The first interruption of Hatcher's L.A. baseball run came almost exactly a year ago, last May 15. The Angels, off to a 16-21 start, had just beaten the A's, 4-0, collecting 12 hits. After the game, Scioscia and Hatcher were summoned to the office of General Manager Jerry Dipoto and Hatcher was fired as hitting coach. Scioscia has never said much about it, just quietly fumed.
"I don't think Mike had an inkling," Hatcher says.
A few months later, perhaps with a mind to Hatcher's Dodgers past, Dodgers General Manager Ned Colletti hired him as a special assistant. Hatcher was back in a uniform, back on the field for the major and minor league teams, back where he is happiest. When that job was not renewed this year, Hatcher was told it was because Colletti wanted him to have an open door to a mainstream major league job.

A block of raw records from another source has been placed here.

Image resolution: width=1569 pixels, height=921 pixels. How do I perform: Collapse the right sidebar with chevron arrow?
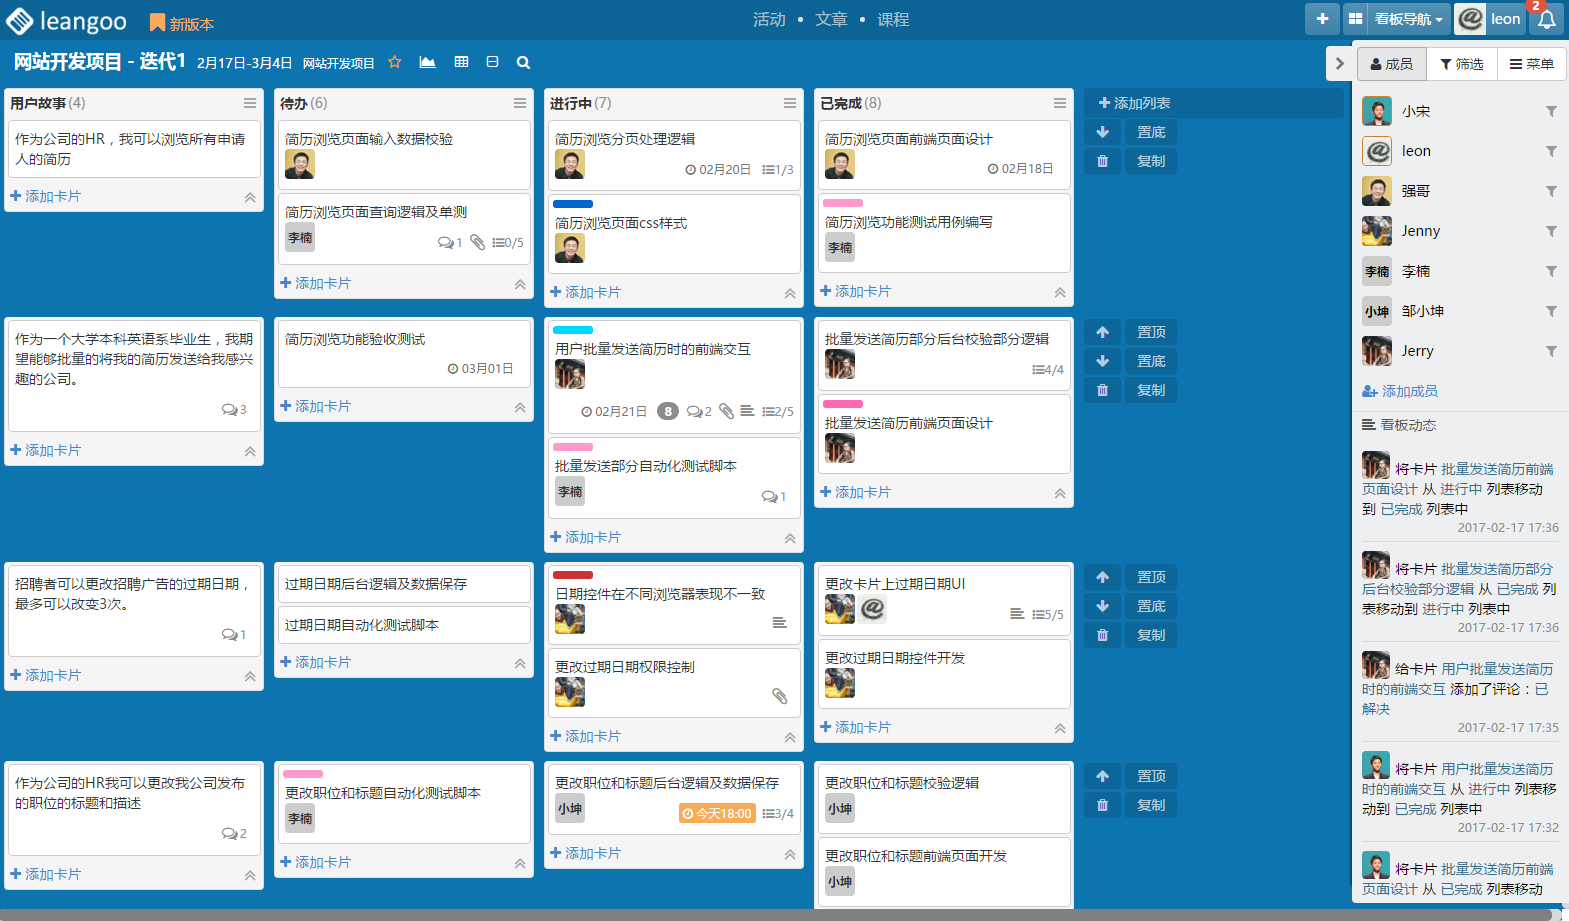click(1339, 64)
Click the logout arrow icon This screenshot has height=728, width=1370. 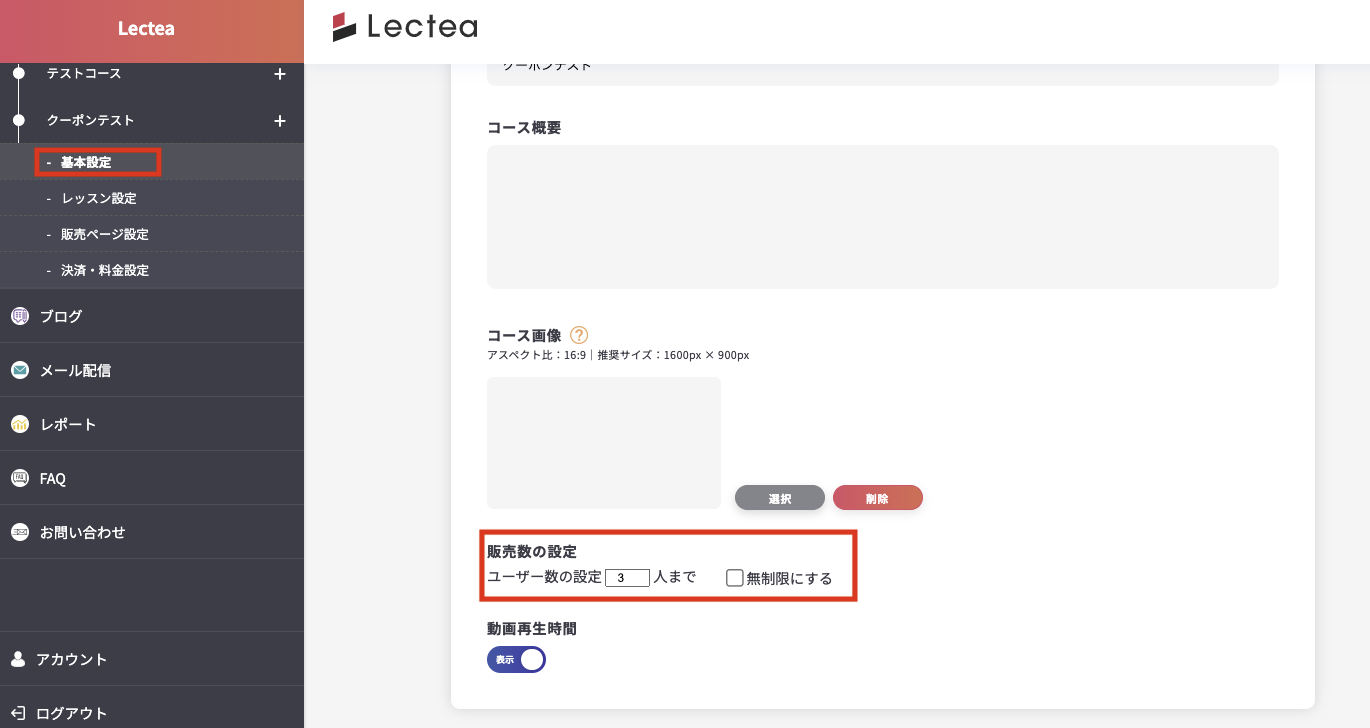[x=18, y=713]
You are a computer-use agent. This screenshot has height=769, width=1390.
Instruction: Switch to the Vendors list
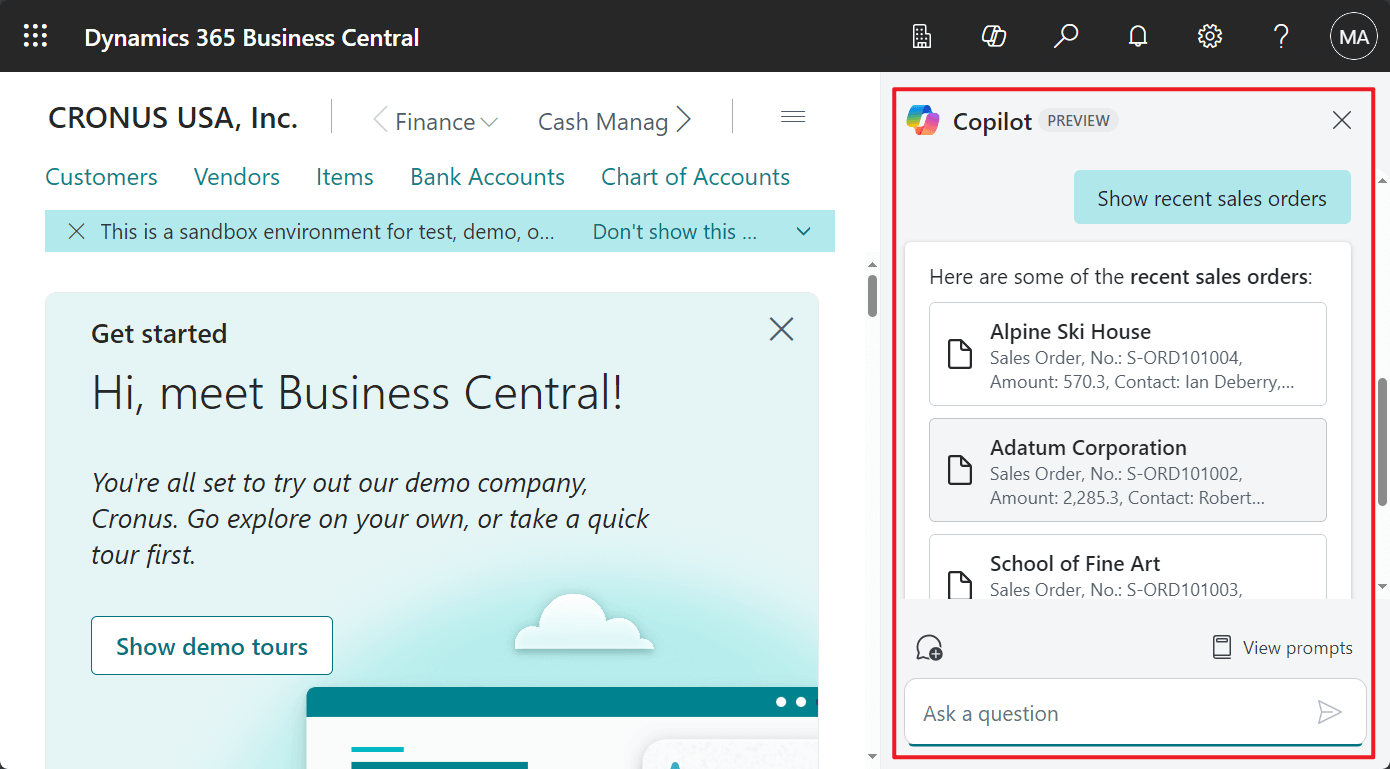(236, 176)
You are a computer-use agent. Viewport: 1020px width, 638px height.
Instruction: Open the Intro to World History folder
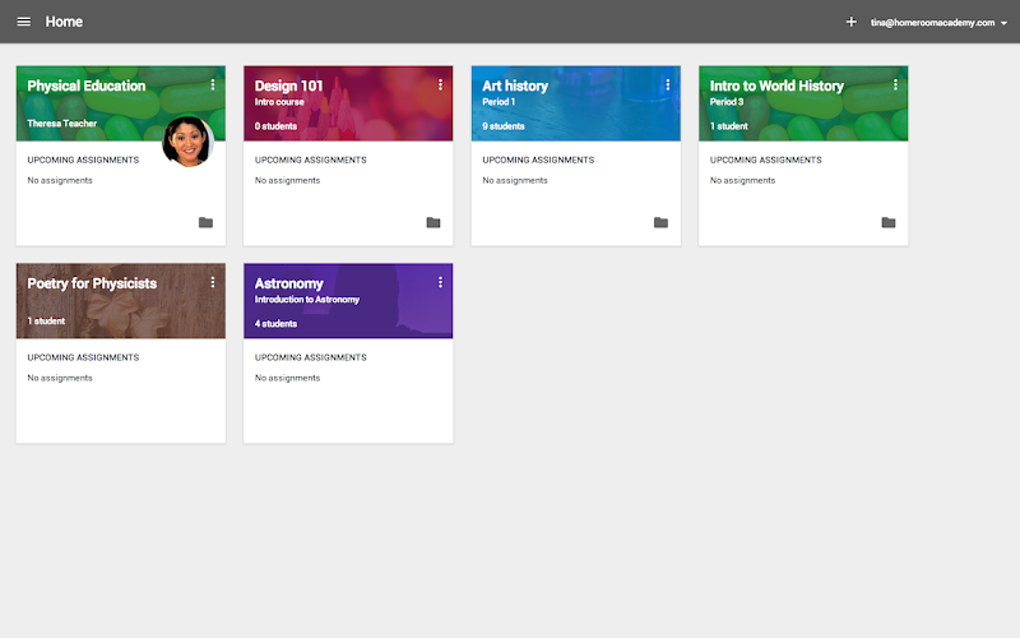click(x=888, y=222)
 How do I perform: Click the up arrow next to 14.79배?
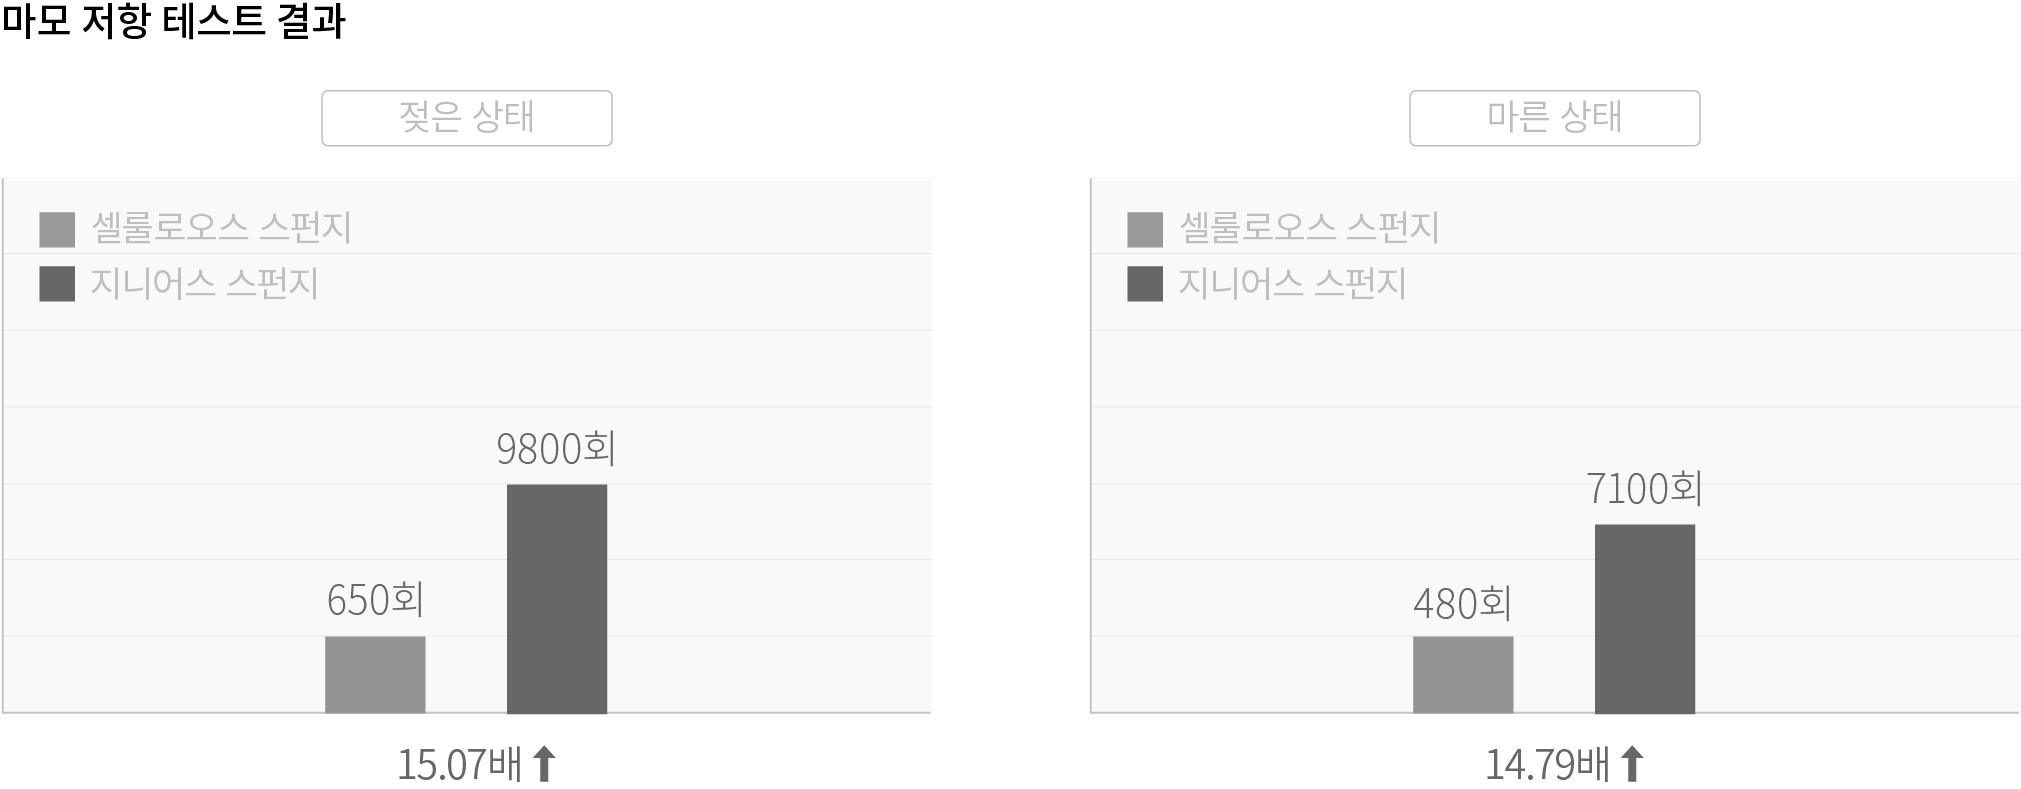coord(1632,764)
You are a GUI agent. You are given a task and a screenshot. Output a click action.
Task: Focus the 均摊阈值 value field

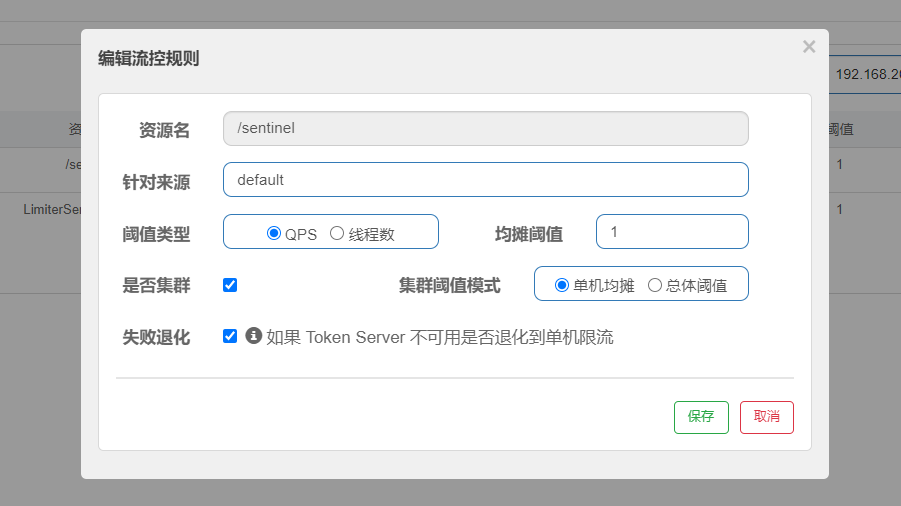tap(671, 232)
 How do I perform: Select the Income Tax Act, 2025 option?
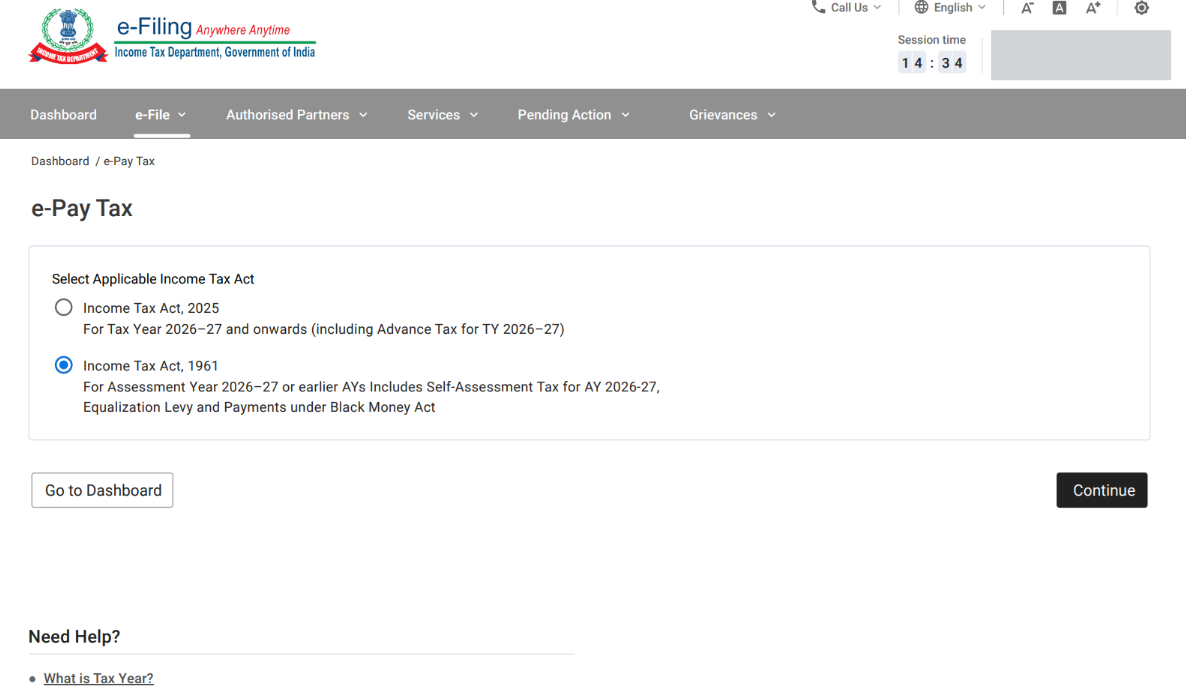click(x=64, y=308)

That job hasn't happened, but it has not dimmed Hatcher's enthusiasm for, or assessment of, Los Angeles' two teams.
"Every year," he says, "it's like taking a puzzle and dropping the pieces on a table. Sometimes, putting them together is fast, sometimes not."
Hatcher, 25 years removed from being an L.A. World Series hero (alongside guys named Gibson and Orel Hershiser), wants to be at the table again, moving pieces.
Fishing can wait. They'll always be biting yesterday.